How We Validate Data

nicerobot

11 years ago

Data is only valuable if it can be trusted. At weRobots we spend as much effort on validating data as on collecting it. It is a multi stage process.

Scraping

Initial checks happen in scraper robots. Robot crawls target website and looks for data. Captured data is sent to our staging database. Many abnormal situations can arise at this stage:

1. - Site may be down. Robot will log warnings and will retry pages that do not respond. Usually outage is temporary and robot resumes without intervention
  - Site layout changes. If robot cannot find navigation links or data it will stop and report error so that our team can review the situation and the appropriate action.

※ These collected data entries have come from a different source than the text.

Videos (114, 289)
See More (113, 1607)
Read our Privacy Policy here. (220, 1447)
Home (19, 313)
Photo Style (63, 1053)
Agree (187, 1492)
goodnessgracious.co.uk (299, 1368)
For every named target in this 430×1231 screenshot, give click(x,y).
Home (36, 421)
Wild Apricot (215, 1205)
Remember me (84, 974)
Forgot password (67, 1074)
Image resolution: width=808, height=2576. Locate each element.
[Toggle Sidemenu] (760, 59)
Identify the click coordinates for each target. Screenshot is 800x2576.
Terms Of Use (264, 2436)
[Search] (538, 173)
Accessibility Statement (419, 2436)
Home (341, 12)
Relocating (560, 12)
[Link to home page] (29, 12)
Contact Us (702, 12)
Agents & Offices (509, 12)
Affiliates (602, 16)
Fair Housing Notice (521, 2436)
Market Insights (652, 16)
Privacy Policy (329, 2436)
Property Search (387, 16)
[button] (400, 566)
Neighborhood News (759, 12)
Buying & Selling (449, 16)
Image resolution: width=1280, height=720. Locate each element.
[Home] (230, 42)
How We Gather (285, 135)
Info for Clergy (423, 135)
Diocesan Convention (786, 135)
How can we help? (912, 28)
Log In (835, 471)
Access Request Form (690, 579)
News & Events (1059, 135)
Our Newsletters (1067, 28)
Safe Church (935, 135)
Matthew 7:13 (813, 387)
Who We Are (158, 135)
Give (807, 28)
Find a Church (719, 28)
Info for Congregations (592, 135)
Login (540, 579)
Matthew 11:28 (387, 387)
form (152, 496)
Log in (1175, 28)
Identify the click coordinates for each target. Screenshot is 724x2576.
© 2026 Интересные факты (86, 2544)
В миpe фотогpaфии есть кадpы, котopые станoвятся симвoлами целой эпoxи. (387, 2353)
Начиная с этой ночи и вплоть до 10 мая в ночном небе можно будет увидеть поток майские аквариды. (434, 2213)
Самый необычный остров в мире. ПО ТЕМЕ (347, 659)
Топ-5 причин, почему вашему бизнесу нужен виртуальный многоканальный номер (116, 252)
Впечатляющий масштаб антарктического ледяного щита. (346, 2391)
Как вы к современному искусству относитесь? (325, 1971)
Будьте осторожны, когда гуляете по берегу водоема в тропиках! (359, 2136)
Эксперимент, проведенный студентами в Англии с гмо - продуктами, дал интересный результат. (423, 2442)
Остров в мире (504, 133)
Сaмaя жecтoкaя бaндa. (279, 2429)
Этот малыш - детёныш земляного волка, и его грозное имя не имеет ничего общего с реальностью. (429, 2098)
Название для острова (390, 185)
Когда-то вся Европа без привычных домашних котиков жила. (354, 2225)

For diagnostics and traceability robot logs all actions it performs and it can take screenshots and content snapshots of source website. This can be important if we need to know what exactly was displayed on a source website at the time of scrape.

Schema Validation

Scraped data is validated to match predefined schema. For example data about product scraped from an e-shop may have to pass the following validations:

1. - Product ID that is numeric
  - Price is a decimal number with two decimal places. Price must be greater than 0.
  - Product has description that is at most 200 characters long
  - Optional field “Availability date” is a date

Records that faill to pass schema validation are stored in “Bad records” table with an explanation on why validation failed.

Mapping

Mapping step maps source identifiers to customer identifiers. For example e-shop product ID might be matched to customer internal product ID. Unmapped records are reported. In some workflows we automatically create new records in customer’s system (for example when we find new products in source website we create new product IDs in customer’s database). This step is a great advantage when scraped data is integrated with data that customer already has.

Statistical validation

Statistical validation step checks if new scraped data is similar to previous good scrapes. Within allowable tolerances we check that:

Robot collected similar amount of records
Numeric fields have similar averages
Text fields have similar lengths
Robot run took similar amount of time
Additional custom calculation checks based on dataset

We flag suspicious records and suspicious scraping runs for our staff or customer to review.

Export

Export step moves data to customer DB. We support export to all relational databases, dumps to CSV, JSON and XML. Export can be batch or real-time replication.
Reports Final summary report is produced after all steps finished and allows us and customer review all information in one place.